Before we begin, I should supply several pieces of background information, if only to set a context for this review. First, my listening room, which measures about 14’ x 17.7’ (4.3x5.4m), is about the size of a medium-large UK lounge—it’s not a huge space, but neither is it a small 8’ x 8’ parlour. Second, I have had extensive experience with YG Acoustic’s original Carmel loudspeaker, which I favourably reviewed several years ago for our U.S.-based sister publication The Absolute Sound. In that publication, the original Carmel went on to win accolades as a loudspeaker of the year within its price class. Moreover, I would say that between then and now, I have long regarded the original Carmel as a ‘personal best’ of sorts, in that it set a high-water mark for overall audio system performance in my home—a mark that remained unchallenged until quite recently, when I heard first the superb GamuT RS3 standmount monitors reviewed in issue 127, and now the Carmel 2 floorstanders.

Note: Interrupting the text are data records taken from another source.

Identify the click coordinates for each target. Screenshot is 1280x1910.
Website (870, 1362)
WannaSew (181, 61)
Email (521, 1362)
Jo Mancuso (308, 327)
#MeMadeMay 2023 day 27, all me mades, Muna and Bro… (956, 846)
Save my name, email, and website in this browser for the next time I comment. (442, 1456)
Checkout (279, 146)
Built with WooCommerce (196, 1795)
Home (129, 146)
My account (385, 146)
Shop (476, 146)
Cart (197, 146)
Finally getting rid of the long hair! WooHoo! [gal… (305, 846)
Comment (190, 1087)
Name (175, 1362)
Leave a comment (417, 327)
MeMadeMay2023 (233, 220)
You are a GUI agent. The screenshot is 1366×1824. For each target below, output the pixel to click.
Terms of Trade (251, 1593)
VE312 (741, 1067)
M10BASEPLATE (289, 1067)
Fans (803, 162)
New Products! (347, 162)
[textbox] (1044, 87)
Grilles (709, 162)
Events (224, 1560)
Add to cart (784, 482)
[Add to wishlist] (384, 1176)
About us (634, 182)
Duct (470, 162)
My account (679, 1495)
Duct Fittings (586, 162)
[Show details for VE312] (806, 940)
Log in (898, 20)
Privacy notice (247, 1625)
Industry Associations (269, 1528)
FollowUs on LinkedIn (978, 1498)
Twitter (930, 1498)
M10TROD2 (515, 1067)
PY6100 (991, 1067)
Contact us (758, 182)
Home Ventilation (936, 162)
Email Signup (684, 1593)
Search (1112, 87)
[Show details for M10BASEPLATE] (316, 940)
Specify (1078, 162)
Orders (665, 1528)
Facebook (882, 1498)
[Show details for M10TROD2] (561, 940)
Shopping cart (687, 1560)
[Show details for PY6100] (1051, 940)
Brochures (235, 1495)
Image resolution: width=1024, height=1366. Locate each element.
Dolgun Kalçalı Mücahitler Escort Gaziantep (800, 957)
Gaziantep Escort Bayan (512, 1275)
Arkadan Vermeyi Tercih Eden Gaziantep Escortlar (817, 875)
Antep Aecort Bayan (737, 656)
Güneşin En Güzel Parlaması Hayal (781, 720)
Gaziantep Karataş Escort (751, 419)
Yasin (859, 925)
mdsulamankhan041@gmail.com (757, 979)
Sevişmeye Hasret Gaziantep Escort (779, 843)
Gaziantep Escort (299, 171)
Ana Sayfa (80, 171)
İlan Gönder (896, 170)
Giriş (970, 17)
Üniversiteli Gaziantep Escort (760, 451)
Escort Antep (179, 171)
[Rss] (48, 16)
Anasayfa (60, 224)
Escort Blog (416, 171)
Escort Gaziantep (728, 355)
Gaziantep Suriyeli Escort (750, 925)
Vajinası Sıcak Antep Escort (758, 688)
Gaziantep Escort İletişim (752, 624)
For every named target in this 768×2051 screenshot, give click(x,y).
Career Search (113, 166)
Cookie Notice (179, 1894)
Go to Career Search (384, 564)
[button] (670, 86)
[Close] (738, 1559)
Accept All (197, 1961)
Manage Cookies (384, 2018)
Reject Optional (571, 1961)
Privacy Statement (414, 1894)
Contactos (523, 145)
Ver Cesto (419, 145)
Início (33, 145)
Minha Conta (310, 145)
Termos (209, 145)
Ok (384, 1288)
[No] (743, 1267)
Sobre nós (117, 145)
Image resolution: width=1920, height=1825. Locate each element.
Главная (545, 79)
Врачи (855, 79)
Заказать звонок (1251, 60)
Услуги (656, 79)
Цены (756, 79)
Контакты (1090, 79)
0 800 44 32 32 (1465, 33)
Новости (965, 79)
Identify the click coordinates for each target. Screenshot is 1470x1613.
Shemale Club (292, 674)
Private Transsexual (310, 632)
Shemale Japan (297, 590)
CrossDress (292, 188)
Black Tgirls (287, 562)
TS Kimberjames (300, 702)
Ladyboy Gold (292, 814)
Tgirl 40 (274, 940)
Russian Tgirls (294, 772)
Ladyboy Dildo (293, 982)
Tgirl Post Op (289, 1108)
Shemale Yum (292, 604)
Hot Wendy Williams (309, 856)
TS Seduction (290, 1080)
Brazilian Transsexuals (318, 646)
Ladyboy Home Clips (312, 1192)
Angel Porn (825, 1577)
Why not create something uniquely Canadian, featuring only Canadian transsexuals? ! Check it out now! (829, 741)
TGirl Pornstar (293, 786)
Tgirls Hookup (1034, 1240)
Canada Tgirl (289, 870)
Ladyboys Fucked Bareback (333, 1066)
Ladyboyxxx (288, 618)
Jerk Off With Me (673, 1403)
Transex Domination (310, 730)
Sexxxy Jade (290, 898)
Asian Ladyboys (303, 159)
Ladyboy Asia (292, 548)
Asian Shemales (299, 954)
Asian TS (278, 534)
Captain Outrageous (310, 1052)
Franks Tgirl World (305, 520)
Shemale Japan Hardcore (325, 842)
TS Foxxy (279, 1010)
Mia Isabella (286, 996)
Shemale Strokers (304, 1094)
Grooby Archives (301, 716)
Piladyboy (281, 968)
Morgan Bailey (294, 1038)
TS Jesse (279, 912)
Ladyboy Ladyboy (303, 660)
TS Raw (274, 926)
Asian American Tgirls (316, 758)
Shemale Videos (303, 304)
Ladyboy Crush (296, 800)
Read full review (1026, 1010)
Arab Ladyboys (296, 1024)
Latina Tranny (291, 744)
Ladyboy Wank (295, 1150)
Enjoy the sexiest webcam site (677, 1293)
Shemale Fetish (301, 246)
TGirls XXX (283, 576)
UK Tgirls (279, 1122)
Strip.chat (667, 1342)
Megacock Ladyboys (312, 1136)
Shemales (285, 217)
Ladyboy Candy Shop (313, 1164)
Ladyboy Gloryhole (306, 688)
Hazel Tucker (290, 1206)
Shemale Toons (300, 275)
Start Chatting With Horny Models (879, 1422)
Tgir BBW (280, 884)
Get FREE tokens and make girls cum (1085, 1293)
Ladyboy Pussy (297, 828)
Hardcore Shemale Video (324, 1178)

Recognising that the original Carmel was one of the best loved (and best selling) of all YG products, the YG team were very keen on having me hear the new Carmel 2 in comparison with the original Carmels. Accordingly, they arranged for both sets of speakers to be sent to my home for back-to-back listening sessions, so that I could better understand and—they hoped—appreciate the differences between the models. Consequently, this is not only a review of the Carmel 2, but also a comparison between it and its critically acclaimed predecessor.